◆ 練習問題:
a) 本文の「佐伯氏は、「TPPで日本は開」から始まり「のように国を開くかである。」」で終わる部分を、「グローバル化」を「国際化」に置き換えて書き直しなさい。
b) 本文によると、日本がこの十数年の間に行ってきたことは何か。すべて挙げなさい。

◆ 本文:
▶

佐伯氏は、「TPPで日本は開国せよ、という論議があるが、それはまったくもって悪質な宣伝というものだ」と問いかけ、こう続けます。 

「この十数年日本は明らかに規制緩和を行い、市場を開放し、金融を自由化し、グローバル化をそれなりにしてきた。つま国を開いてきたのである。その開国の結果、日本は海外の安価な賃金と競争し、企業は海外へと移転することとなった。それは日本にデフレ経済をもたらした。」 

そしてこう続けます。 

「開国政策であった構造改革は決して日本経済を再生させなかった。(略)日本は国際経済で孤立しているわけでも国を閉ざしているわけでもない、充分に開国している。問題はいかにして、どのように国を開くかである。」 

「もっと正確に言えば、どこまで開き、どこを閉じるのかが問題なのだ。それは政治交渉力に依存する。」

◀

◆ 提供資料:

▶

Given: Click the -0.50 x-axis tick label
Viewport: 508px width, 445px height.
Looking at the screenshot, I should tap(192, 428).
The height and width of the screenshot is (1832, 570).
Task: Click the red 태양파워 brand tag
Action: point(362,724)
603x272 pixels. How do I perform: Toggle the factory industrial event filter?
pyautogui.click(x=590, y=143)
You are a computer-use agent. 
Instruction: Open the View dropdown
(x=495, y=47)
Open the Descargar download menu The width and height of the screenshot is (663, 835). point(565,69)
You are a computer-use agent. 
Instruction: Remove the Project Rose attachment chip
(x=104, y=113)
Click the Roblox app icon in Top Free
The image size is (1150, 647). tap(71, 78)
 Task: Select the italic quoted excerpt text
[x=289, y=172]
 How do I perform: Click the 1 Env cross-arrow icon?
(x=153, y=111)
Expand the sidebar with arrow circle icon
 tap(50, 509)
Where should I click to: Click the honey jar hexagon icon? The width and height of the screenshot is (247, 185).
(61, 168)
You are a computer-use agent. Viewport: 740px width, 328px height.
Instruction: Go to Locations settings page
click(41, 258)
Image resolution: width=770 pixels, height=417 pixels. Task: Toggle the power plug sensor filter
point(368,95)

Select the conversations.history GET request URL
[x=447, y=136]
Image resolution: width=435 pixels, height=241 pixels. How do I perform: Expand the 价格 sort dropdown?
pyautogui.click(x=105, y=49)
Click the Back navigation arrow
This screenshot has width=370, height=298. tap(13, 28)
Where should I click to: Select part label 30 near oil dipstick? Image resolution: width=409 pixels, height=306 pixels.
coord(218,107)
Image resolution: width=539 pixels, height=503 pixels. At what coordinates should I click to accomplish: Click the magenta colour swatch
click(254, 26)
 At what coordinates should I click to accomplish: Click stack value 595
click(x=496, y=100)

◀

◆ 解答:
a)
佐伯氏は、「TPPで日本は開国せよ、という論議があるが、それはまったくもって悪質な宣伝というものだ」と問いかけ、こう続けます。 

「この十数年日本は明らかに規制緩和を行い、市場を開放し、金融を自由化し、国際化をそれなりにしてきた。つま国を開いてきたのである。その開国の結果、日本は海外の安価な賃金と競争し、企業は海外へと移転することとなった。それは日本にデフレ経済をもたらした。」 

そしてこう続けます。 

「開国政策であった構造改革は決して日本経済を再生させなかった。(略)日本は国際経済で孤立しているわけでも国を閉ざしているわけでもない、充分に開国している。問題はいかにして、どのように国を開くかである。」

b)
・規制緩和
・市場の開放
・金融の自由化
・グローバル化